RECORDS SUPPLIED –

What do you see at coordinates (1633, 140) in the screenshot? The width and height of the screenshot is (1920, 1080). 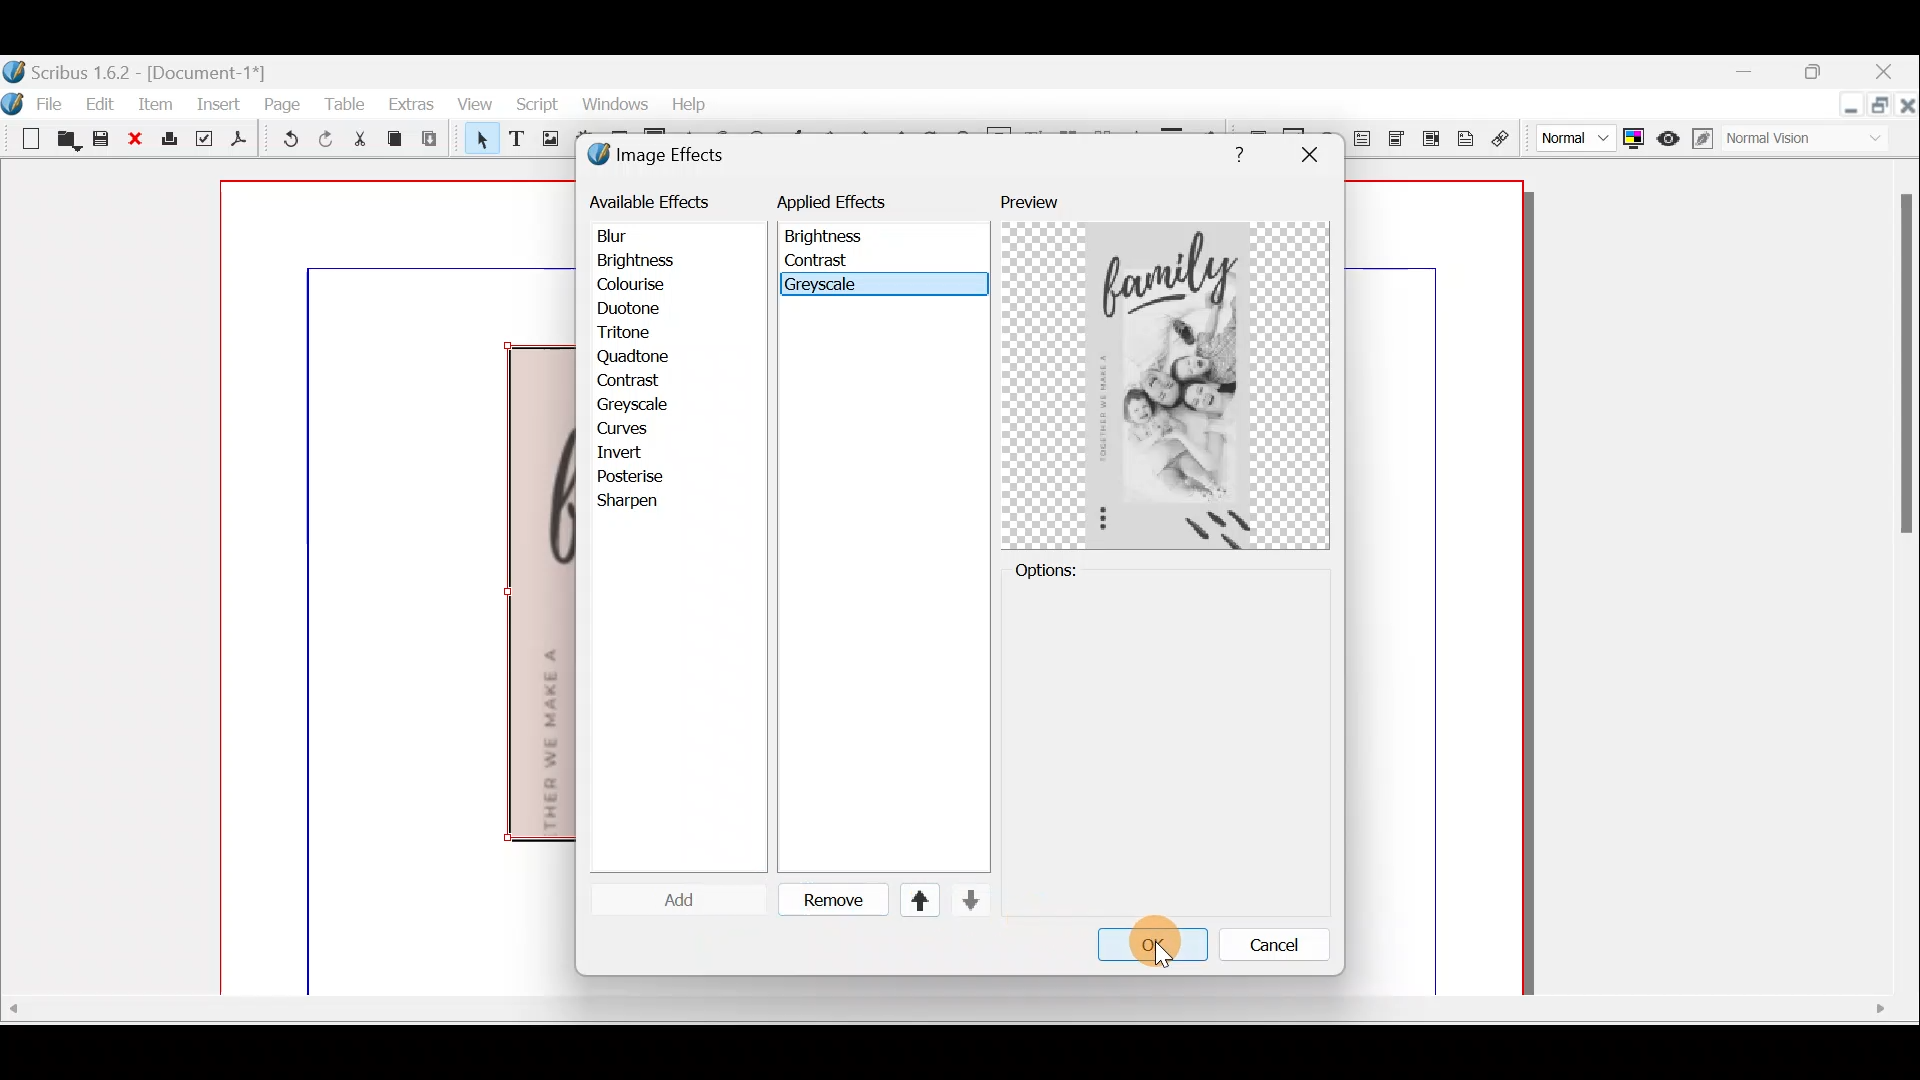 I see `Toggle colour management system` at bounding box center [1633, 140].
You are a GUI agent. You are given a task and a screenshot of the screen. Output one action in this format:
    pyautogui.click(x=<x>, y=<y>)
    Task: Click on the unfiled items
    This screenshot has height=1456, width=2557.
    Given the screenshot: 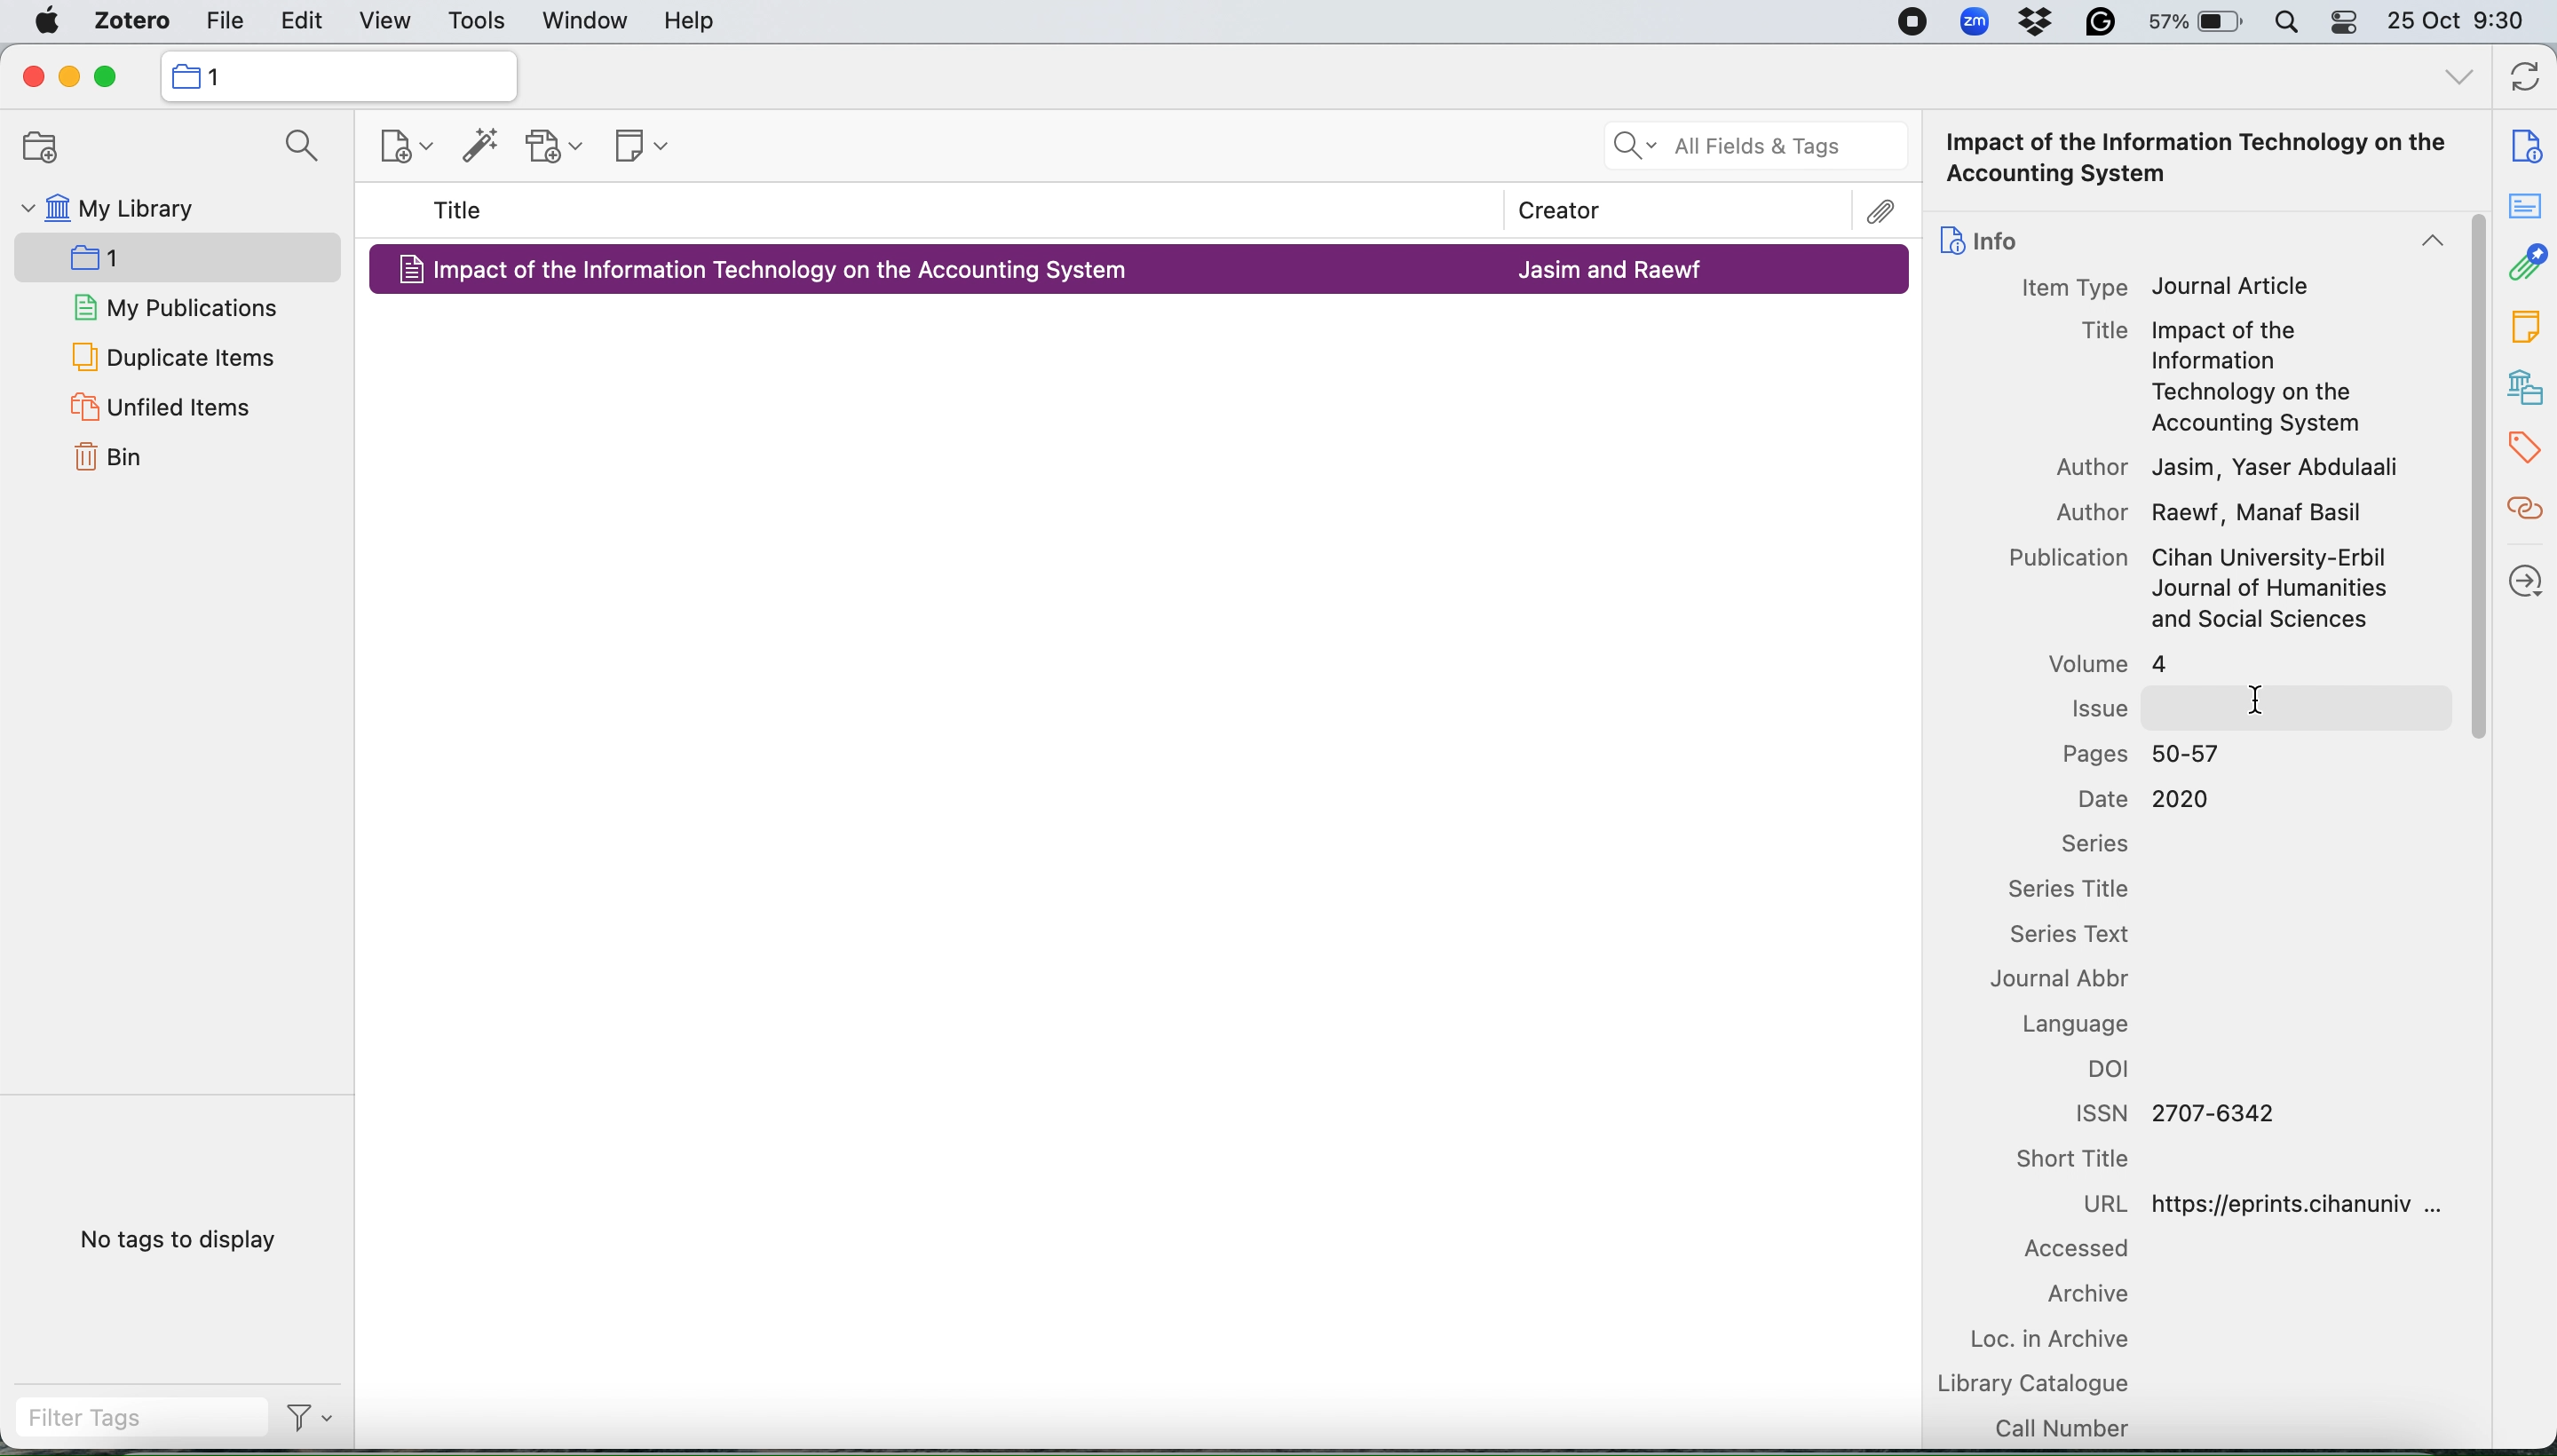 What is the action you would take?
    pyautogui.click(x=173, y=405)
    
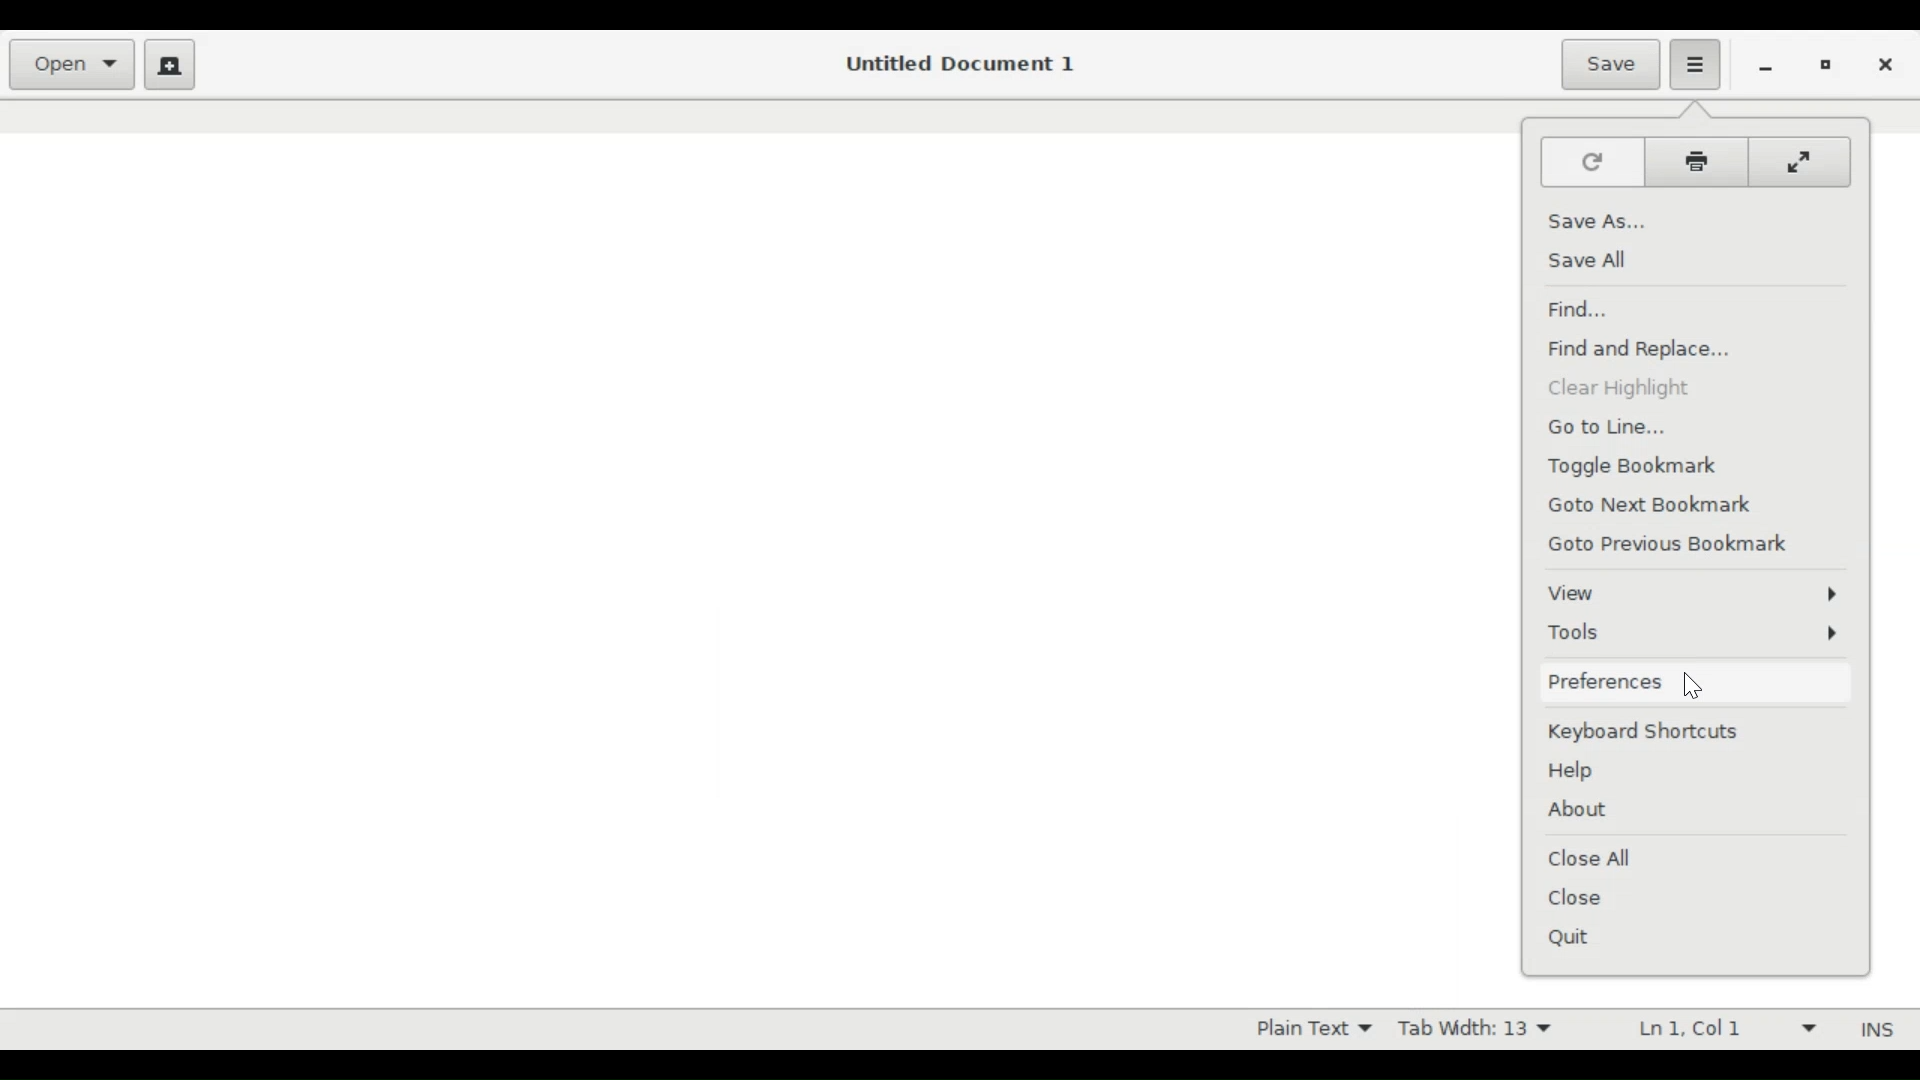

AIM OF THE TASK – Rewrite everything from the line containing "You are a GUI" down to the line containing "This screenshot has", substituting "trash" for "unfiled items" and leaving all else unchanged.

RESULT OF THIS EXERCISE –
You are a GUI agent. You are given a task and a screenshot of the screen. Output one action in this format:
    pyautogui.click(x=<x>, y=<y>)
    Task: Click on the trash
    This screenshot has height=1456, width=2557.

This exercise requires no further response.